Pity poor Ludwig van Beethoven. He lived in an era when instrumental and orchestral composers weren’t considered important until they had managed to produce a hit opera. Straddling the Classical and Romantic eras, he was just a little too early for the heart-on-the-sleeve chamber sighs of Chopin or the rock-star theatrics of Liszt. Instead, he was caught in the epoch between Mozart and Rossini, and as great as he was, he still had to produce an opera to be considered a truly significant composer.

He certainly had the ability to write memorable tunes and dramatic music. But he was lacking one significant trait common to successful opera composers: patience. Whether with singers, conductors or hyper-inflated impresarios, Beethoven’s temper and perfectionism (not to mention his growing deafness) threw a big damper on his relationships with the people he needed to make an opera a success.

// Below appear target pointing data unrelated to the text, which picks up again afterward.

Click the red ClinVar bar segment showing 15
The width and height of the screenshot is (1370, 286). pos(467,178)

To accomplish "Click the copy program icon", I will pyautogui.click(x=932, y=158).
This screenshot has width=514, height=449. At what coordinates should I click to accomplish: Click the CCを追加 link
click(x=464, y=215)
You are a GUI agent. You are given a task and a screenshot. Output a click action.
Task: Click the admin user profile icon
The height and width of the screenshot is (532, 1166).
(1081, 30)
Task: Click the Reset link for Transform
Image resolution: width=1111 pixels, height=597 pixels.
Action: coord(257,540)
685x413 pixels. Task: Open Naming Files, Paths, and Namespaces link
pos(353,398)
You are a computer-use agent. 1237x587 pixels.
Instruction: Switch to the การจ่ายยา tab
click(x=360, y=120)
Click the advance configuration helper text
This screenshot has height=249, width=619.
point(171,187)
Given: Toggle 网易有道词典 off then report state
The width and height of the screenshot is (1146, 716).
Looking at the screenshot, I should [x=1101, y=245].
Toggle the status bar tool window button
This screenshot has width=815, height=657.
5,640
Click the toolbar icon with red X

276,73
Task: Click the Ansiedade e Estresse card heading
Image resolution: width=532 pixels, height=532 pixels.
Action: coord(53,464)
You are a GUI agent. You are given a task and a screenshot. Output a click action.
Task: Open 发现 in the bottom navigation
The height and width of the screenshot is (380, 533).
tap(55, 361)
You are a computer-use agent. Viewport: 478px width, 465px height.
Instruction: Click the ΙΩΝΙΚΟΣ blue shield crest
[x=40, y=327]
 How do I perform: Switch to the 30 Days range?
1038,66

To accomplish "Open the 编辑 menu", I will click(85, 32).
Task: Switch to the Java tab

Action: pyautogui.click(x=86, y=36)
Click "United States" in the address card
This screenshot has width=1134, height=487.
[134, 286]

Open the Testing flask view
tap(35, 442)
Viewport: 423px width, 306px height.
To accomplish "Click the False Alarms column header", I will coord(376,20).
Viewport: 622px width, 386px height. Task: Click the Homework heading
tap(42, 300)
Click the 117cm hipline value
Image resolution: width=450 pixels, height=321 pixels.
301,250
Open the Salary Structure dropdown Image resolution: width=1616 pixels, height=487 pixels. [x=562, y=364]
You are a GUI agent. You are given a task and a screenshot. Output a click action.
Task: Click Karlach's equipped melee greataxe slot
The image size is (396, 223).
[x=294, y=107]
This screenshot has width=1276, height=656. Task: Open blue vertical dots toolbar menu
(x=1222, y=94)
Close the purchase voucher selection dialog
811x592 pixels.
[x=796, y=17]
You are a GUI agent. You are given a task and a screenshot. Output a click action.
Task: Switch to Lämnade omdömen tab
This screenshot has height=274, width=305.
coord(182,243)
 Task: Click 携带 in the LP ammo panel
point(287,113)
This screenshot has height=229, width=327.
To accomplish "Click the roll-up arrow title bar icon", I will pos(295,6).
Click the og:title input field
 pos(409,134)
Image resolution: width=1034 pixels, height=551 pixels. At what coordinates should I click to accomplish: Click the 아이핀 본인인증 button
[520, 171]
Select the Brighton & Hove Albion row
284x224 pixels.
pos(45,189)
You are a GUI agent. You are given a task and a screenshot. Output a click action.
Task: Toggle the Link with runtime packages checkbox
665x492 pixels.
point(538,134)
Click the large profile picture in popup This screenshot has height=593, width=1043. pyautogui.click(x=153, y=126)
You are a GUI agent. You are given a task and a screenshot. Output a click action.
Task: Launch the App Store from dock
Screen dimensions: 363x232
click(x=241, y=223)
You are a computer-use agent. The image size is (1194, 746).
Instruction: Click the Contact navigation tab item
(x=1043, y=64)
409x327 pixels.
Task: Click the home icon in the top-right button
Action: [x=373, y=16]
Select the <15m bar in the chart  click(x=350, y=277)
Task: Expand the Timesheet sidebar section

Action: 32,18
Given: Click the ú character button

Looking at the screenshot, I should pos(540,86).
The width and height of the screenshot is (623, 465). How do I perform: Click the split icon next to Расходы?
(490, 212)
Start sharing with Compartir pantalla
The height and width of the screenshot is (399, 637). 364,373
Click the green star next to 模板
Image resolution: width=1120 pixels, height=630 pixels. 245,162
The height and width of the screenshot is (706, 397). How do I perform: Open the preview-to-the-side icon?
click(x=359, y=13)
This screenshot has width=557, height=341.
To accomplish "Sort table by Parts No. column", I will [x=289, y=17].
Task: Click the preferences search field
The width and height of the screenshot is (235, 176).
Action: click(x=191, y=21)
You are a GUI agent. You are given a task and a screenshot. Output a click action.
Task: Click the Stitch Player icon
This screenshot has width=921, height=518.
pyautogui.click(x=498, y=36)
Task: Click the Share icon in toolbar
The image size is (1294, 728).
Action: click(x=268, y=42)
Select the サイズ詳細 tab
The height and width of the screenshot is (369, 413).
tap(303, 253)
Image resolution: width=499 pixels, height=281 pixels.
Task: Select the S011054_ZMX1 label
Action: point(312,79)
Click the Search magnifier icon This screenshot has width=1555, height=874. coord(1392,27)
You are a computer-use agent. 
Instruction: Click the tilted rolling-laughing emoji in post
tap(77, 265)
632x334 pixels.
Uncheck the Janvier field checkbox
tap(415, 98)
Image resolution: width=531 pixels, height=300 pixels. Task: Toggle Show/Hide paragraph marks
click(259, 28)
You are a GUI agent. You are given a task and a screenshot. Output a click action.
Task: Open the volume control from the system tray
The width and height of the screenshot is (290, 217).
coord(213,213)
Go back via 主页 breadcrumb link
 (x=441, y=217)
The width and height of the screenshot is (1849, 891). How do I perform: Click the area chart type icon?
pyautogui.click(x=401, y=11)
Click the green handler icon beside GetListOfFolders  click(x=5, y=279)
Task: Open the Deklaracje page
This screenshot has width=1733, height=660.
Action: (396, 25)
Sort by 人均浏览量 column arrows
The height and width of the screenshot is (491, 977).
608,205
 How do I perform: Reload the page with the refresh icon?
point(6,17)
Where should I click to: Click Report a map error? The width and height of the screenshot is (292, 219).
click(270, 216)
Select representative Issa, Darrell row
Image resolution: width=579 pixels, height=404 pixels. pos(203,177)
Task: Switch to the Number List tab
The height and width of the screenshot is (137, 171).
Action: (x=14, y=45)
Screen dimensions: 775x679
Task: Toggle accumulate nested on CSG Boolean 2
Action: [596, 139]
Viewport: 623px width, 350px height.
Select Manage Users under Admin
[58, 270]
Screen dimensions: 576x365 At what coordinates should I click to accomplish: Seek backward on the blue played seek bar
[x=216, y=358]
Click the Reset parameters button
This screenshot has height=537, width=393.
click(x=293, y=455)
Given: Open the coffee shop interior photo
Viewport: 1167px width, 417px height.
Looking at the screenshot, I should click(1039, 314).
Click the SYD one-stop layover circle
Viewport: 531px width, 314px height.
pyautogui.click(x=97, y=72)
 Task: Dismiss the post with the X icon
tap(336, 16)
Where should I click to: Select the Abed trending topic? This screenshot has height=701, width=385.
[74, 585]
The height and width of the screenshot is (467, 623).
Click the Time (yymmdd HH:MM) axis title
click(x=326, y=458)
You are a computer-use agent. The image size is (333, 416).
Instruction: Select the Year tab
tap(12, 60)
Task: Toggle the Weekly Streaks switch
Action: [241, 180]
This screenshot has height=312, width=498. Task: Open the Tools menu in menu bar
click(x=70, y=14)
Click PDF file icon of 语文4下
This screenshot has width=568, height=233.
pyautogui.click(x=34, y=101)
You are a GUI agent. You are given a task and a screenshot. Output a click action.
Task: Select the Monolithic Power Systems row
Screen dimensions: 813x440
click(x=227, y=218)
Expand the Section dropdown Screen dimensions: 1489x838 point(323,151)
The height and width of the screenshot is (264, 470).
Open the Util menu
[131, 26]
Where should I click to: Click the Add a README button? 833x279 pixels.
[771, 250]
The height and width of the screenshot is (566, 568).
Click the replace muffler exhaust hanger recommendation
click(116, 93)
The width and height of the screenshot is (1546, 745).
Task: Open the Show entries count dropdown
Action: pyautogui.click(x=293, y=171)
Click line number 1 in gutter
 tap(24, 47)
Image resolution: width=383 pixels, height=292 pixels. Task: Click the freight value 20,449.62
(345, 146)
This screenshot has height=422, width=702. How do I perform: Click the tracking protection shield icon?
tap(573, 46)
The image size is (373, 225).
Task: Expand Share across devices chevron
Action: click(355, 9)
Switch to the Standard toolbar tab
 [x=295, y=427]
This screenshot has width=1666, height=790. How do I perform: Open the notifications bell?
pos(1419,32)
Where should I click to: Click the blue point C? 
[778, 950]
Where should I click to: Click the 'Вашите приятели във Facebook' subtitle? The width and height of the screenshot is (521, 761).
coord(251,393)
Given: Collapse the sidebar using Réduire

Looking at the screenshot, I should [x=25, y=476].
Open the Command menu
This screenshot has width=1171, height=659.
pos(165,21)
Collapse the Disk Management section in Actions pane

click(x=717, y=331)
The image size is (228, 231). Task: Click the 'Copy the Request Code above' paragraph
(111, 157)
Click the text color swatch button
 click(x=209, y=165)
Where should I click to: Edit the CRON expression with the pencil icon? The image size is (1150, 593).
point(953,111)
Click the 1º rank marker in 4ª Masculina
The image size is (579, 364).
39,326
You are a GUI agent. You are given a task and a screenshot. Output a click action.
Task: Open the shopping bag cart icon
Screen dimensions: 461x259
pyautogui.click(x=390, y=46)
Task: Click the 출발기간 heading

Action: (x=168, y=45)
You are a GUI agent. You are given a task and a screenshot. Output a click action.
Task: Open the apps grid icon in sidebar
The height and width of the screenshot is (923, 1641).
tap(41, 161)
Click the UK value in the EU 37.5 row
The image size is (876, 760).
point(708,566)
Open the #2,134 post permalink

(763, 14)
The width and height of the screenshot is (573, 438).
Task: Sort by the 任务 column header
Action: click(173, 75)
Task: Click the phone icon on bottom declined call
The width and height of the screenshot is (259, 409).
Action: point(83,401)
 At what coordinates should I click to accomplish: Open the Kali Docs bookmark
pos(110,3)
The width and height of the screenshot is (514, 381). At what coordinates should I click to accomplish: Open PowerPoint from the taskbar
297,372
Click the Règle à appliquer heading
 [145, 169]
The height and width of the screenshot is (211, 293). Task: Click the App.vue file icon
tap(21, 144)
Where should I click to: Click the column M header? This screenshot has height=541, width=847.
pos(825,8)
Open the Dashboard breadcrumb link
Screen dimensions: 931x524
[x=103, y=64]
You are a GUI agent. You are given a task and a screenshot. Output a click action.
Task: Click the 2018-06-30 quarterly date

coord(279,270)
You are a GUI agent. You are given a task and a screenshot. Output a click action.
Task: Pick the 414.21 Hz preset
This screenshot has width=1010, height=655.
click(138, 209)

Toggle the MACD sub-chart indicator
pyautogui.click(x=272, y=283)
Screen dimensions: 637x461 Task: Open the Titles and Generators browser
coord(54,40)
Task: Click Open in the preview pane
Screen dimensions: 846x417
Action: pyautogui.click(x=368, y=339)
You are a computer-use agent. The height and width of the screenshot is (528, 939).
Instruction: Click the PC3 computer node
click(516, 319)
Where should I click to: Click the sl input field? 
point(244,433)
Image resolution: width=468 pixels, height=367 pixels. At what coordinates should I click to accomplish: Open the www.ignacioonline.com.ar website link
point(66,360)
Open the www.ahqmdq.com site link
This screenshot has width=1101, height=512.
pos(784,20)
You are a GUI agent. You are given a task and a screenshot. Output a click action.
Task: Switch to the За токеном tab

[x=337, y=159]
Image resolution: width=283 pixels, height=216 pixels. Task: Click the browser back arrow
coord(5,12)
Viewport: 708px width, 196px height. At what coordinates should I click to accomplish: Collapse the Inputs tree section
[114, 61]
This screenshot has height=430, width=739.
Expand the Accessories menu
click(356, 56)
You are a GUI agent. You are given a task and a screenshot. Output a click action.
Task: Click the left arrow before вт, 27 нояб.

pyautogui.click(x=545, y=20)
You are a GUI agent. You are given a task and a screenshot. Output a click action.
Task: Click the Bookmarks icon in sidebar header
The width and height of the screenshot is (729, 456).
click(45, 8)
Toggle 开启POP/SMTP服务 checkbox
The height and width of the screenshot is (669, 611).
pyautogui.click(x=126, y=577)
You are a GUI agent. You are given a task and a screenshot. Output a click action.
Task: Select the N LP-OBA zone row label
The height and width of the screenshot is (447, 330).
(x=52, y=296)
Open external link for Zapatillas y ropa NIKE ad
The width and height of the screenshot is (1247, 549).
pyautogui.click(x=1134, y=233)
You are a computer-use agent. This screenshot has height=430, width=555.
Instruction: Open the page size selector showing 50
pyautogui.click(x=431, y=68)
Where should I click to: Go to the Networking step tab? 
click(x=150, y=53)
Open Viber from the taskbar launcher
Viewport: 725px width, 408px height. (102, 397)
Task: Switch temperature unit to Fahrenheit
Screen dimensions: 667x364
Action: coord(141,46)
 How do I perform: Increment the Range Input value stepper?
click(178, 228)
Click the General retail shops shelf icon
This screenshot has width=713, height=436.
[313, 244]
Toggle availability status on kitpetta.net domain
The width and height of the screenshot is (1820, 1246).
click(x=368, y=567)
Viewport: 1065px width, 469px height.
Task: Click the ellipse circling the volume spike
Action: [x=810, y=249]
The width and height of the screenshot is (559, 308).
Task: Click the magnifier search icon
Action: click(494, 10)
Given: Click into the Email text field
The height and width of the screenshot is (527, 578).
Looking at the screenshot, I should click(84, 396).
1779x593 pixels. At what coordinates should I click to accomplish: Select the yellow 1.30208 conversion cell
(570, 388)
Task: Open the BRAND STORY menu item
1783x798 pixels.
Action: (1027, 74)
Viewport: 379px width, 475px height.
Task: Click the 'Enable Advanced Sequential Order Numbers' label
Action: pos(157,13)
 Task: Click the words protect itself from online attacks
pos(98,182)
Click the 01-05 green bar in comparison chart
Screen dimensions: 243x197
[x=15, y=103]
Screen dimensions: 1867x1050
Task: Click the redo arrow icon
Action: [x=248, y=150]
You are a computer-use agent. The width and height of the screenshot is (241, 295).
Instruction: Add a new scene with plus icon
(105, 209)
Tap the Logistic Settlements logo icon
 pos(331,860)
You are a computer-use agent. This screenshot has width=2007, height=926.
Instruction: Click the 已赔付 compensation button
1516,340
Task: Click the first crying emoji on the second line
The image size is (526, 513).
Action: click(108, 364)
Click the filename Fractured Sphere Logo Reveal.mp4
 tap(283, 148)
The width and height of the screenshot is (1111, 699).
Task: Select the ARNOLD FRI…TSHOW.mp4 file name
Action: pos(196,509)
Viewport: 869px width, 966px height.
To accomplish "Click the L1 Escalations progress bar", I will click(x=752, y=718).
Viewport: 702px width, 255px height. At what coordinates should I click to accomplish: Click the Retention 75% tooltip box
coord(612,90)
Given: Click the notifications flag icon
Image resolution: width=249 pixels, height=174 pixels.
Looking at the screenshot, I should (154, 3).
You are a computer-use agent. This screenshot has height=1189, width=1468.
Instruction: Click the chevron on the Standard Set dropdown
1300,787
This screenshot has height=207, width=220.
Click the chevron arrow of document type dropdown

His first and only opera, then titled Leonore, was completed in 1805. But just before the premier, the French invaded Vienna and all of Beethoven’s fans fled the city. The opera played to empty houses and was largely forgotten. The next year, Beethoven made significant changes to the opera and was ready to show it to the returned Viennese. But Beethoven got into a shouting match with the impresario after the second performance, took his scores, and left.

Eight years later, Beethoven retuned the work, now called Fidelio, with substantial changes to the orchestral parts and a new overture. This time, the work met with approval, partly because Beethoven, by 1814, was famous. Despite the tinkering and the years of work, this is not the classic you would expect from the man who wrote the Opus 130 String Quartet or the 32nd Piano Sonata. Alas, Fidelio is second-rate Beethoven, but second-rate Beethoven beats most others’ first-rate work.

The story has to do with a prison and a wife’s hope to free her husband by entering the jail incognito as a man working as a jailer. A lot happens and the plotting is part of the fun, so I’ll let you discover it for yourself.

The present performance is from a European-TV release last year. The orchestra is not famous, but it plays with energy and precision. It is under the baton of one of the world’s great conductors, Nikolaus Harnoncourt, who provides dramatic tuttis and gentle, floating pads of sound in the more emotional arias and duets. Listen especially to chapter 17, "Abscheulicher," for his masterful control of balance and emotion. That’s also a good time to hear Camilla Nylund, as Leonore (masquerading as Fidelio). Conductor and singer fit together perfectly as she floats quiet notes over the hall then jumps into stark emotional outbursts. The singers are all fairly unknown, but that shouldn’t stop you from buying this set. They are, to a person, superb.

The set design, sadly, reflects what we so often see in European circles these days. Minimalism is supposed to equal cool, detached intellectualism with a soupçon of ironic disdain for us bourgeois operagoers who still love the "Grand" in Grand Opera. Certainly, we are dealing with prison life, and I’m not asking for gowns or chariots, but please. This becomes pathetically stupid in chapter 20, when Harnoncourt is drawing some of the most sublimely gorgeous sounds I’ve ever heard from Fidelio as the prisoners sing en choir. Close your eyes and listen, because if you watch, you’ll fall off the sofa laughing.

The picture is good, if slightly fuzzy, and the sound is very good, with the DTS track being the best. As is becoming numbingly common, there are no -- zero -- extras. Come on, people. You could at least film a rehearsal! Or how about finding a good music professor to give an illustrated talk about the opera?

There are two other Fidelios available on DVD, each with its detractors. All three try to do something to jazz up the opera, whether it’s through odd staging or weird directing. Here’s what I’d like to see: a conductor like Roger Norrington, who digs through original manuscripts to find the truth in a piece, aided by some classicists in the realm of art and stage direction who want to re-create Beethoven’s vision. Then give them some good singers, a sharp orchestra and a film director who knows how to be invisible. Then we’ll have our Fidelio. Until then, this one will do.